Description of the task: Below is a listing from which only part is wanted; return exactly the lines from the one with "Given: Click the New button" up to and including the one with "Switch to the".

Material for this exercise:
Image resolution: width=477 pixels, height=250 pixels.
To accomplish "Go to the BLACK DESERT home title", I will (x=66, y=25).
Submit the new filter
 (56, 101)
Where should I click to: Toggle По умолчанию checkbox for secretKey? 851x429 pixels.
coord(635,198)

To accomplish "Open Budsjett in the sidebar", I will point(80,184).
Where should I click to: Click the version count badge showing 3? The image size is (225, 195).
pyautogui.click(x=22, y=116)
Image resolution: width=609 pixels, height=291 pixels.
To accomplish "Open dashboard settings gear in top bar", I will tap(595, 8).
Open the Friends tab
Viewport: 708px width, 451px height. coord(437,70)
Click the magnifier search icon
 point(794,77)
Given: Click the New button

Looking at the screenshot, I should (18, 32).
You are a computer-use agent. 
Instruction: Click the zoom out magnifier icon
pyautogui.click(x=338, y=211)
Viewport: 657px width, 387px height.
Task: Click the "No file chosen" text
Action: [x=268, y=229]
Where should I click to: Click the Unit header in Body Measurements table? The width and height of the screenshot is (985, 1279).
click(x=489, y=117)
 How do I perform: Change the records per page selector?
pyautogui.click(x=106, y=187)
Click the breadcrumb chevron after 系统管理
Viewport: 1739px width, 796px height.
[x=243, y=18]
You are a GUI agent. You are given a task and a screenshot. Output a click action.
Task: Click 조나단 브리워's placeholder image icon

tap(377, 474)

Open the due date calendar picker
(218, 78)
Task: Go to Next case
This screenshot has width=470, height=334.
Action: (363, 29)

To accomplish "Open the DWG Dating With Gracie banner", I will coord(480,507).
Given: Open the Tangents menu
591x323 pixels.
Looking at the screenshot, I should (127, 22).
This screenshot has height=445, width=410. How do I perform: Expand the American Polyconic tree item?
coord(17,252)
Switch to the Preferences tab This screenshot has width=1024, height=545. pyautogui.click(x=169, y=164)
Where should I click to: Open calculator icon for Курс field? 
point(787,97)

The answer:
Given: Click the New button

Looking at the screenshot, I should (18, 32).
You are a computer-use agent. 
Instruction: Click the zoom out magnifier icon
pyautogui.click(x=338, y=211)
Viewport: 657px width, 387px height.
Task: Click the "No file chosen" text
Action: [x=268, y=229]
Where should I click to: Click the Unit header in Body Measurements table? The width and height of the screenshot is (985, 1279).
click(x=489, y=117)
 How do I perform: Change the records per page selector?
pyautogui.click(x=106, y=187)
Click the breadcrumb chevron after 系统管理
Viewport: 1739px width, 796px height.
[x=243, y=18]
You are a GUI agent. You are given a task and a screenshot. Output a click action.
Task: Click 조나단 브리워's placeholder image icon

tap(377, 474)

Open the due date calendar picker
(218, 78)
Task: Go to Next case
This screenshot has width=470, height=334.
Action: (363, 29)

To accomplish "Open the DWG Dating With Gracie banner", I will coord(480,507).
Given: Open the Tangents menu
591x323 pixels.
Looking at the screenshot, I should (127, 22).
This screenshot has height=445, width=410. How do I perform: Expand the American Polyconic tree item?
coord(17,252)
Switch to the Preferences tab This screenshot has width=1024, height=545. pyautogui.click(x=169, y=164)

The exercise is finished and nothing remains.